[Texte de l'exercice]

6.500 piquets avec fusées et boites de rangement, tous avec obus allongés de 120mm, au titre de l'exercice budgétaire 1940. Pour l'ensemble de ces commandes, il était prévu une répartition moitié-moitié du type de fusée (allumeur long ou court).
Le nombre total de piquets OLLIVIER commandés par l'armée à partir de 1935 reste donc proportionnellement faible (environ 115.000 unités), soit de quoi équiper entre cent et deux cent kilomètres de front continu, réservant l'utilisation de ces obstacles actifs à des zones exposées du front ou en avant d'ouvrages importants.
Plus grave, un déficit majeur de livraison des fusées/allumeurs spécifiques - identifié dés 1938 - rendit une part importante de ces stocks totalement inutilisables en l'état jusque tard en 1939... Des rapports assez précis de stocks permettent de dire que mi-1939 ce ne sont pas moins de 17.500 piquets et obus qui avaient été livrés à la RF de Metz, mais seulement 8.110 allumeurs, rendant ainsi plus de la moitié de ces piquets "Ollivier" sans utilité. La situation était encore pire en 1° RM, où aucun allumeur n'avait été livré en mars 1938 pour les 15.500 piquets et obus déjà stockés là ! La situation ne fut corrigée que très tardivement.

[Données sources]
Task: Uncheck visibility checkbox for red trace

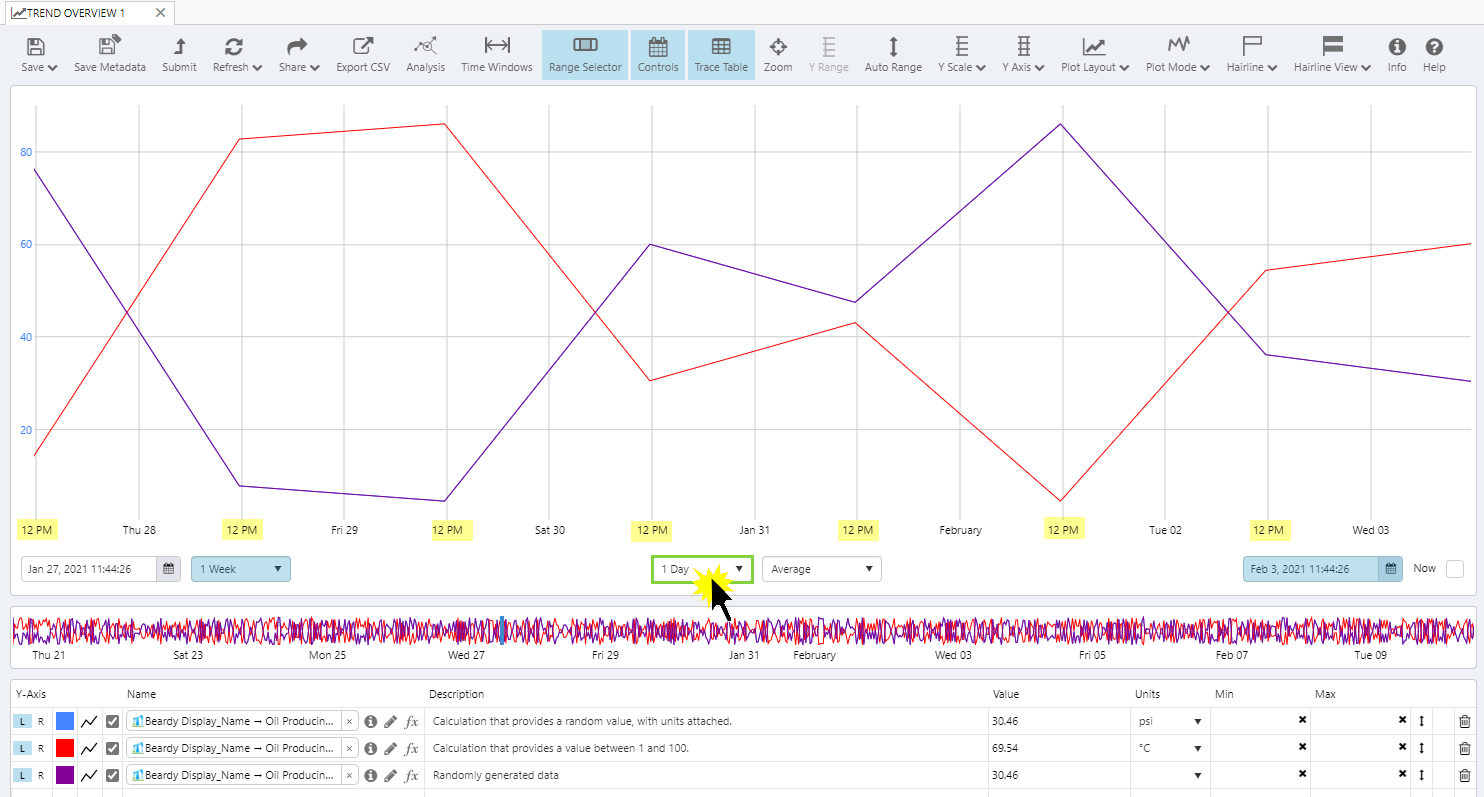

[Consignes à traiter]
1. Selon le texte sur les piquets Ollivier, combien d'allumeurs avaient été livrés à la RF de Metz à la mi-1939 ?
2. Réécrivez, s'il vous plaît, tout le passage du texte sur les piquets Ollivier depuis « 6.500 piquets avec » jusqu'à « long ou court). », en remplaçant « piquets » par « pieux ».

[Réponses aux consignes]
1. 8.110 allumeurs.

2.
6.500 pieux avec fusées et boites de rangement, tous avec obus allongés de 120mm, au titre de l'exercice budgétaire 1940. Pour l'ensemble de ces commandes, il était prévu une répartition moitié-moitié du type de fusée (allumeur long ou court).